# Goal:
Rewrite the entries from the line with "Click the word production under AVIPF3T4YE3" through the end of the entries, putting "floppy disk" in place of "diskette" and leaving everything else as it is.

# Data for the task:

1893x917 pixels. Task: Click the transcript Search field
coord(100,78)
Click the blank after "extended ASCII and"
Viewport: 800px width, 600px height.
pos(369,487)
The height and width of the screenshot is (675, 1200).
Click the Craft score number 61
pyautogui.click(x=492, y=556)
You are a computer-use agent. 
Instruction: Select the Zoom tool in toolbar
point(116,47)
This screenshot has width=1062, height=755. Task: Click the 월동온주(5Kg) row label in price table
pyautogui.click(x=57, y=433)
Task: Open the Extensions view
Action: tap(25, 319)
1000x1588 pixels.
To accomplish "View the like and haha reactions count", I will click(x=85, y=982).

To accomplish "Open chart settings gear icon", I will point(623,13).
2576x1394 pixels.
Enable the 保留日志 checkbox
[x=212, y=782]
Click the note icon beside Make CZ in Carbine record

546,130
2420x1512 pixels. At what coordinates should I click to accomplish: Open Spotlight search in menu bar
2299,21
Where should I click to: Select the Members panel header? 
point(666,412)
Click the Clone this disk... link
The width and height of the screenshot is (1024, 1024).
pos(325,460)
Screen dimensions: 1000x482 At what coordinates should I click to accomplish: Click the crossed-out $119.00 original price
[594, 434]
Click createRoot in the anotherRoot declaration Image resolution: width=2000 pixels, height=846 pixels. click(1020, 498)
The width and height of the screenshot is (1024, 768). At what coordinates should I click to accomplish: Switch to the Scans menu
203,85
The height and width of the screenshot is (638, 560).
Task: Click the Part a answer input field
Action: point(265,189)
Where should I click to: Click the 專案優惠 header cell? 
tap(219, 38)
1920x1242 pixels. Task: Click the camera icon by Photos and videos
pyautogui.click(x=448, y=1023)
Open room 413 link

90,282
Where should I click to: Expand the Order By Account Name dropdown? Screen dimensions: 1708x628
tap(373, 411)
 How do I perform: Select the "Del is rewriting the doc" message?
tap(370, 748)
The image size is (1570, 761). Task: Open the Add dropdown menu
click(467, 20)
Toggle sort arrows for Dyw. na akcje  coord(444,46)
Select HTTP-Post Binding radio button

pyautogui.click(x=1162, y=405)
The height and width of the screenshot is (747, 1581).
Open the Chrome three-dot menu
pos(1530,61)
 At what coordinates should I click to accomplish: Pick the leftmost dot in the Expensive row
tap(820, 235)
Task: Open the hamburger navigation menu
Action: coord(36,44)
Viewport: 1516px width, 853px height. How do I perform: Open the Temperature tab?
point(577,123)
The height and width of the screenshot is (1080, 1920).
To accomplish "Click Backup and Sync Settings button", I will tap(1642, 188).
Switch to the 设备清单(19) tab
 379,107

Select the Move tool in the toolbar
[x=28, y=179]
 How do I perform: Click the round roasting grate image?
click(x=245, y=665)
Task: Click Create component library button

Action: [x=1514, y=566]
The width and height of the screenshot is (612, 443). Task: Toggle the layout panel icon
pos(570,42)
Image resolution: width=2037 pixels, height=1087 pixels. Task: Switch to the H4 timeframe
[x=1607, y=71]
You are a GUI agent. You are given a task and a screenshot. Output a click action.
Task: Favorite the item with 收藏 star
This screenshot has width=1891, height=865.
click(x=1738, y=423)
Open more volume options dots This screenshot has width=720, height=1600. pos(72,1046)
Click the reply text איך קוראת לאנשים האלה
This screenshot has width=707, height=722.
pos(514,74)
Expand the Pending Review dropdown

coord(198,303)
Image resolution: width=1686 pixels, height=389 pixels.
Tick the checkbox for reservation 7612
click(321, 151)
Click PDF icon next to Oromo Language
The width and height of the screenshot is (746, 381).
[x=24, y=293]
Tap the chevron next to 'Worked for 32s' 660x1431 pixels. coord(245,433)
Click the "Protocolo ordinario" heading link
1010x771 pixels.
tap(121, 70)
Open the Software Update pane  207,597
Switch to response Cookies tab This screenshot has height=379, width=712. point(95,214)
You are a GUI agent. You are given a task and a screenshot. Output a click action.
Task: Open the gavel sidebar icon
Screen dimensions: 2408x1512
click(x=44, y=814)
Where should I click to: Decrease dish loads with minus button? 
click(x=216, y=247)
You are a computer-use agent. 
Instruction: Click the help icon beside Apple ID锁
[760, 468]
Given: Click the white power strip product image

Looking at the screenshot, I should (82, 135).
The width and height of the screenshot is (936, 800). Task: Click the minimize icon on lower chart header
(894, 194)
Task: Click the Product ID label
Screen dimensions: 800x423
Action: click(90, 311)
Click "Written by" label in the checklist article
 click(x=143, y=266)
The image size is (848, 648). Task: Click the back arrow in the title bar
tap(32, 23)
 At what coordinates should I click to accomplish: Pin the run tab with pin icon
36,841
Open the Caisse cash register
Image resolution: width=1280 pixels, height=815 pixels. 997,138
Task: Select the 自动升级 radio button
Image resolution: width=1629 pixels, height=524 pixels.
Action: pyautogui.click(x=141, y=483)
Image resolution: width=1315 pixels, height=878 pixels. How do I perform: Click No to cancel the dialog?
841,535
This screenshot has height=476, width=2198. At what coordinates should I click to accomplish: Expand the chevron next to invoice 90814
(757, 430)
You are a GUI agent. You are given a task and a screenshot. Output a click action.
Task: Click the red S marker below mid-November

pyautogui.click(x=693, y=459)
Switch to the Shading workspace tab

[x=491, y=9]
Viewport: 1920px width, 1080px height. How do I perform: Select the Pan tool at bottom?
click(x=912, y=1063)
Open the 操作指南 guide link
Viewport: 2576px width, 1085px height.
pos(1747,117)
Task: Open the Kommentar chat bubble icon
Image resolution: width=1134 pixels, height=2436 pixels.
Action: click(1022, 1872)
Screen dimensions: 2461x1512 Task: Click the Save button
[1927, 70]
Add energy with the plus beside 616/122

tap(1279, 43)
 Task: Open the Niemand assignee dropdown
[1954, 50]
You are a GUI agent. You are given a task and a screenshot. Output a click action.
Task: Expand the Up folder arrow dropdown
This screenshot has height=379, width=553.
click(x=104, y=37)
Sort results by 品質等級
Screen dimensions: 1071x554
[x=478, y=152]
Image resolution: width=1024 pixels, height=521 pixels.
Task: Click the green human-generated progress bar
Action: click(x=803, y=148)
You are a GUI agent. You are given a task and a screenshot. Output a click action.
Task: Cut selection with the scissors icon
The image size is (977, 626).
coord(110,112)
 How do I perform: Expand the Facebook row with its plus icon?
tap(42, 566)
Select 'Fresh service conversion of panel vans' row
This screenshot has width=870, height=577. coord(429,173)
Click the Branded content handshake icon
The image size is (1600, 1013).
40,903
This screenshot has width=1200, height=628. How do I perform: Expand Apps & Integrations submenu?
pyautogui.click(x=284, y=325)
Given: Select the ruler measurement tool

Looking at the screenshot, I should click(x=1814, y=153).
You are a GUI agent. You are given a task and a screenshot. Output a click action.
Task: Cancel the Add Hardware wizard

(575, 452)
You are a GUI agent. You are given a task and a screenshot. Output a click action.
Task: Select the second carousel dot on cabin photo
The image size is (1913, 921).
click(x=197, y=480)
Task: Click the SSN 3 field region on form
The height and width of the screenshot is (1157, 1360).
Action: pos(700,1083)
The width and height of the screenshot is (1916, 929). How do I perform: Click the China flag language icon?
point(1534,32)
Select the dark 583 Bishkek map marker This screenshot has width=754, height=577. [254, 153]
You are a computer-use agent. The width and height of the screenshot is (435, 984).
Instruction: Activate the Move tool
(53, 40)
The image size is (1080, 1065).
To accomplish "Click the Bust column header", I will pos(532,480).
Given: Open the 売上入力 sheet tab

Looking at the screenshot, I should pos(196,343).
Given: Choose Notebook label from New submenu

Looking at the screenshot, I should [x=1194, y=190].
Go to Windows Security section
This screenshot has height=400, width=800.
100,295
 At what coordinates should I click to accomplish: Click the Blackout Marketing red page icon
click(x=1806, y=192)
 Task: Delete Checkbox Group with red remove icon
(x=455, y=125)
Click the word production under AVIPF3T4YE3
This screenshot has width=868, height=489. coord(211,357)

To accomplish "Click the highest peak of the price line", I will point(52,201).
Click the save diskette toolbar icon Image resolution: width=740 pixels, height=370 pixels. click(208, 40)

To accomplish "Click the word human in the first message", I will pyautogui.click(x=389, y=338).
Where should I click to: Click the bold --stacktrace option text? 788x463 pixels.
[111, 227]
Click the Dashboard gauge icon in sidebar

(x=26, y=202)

# Right answer:
Click the word production under AVIPF3T4YE3
This screenshot has width=868, height=489. coord(211,357)

To accomplish "Click the highest peak of the price line", I will point(52,201).
Click the save floppy disk toolbar icon Image resolution: width=740 pixels, height=370 pixels. click(208, 40)

To accomplish "Click the word human in the first message", I will pyautogui.click(x=389, y=338).
Where should I click to: Click the bold --stacktrace option text? 788x463 pixels.
[111, 227]
Click the Dashboard gauge icon in sidebar

(x=26, y=202)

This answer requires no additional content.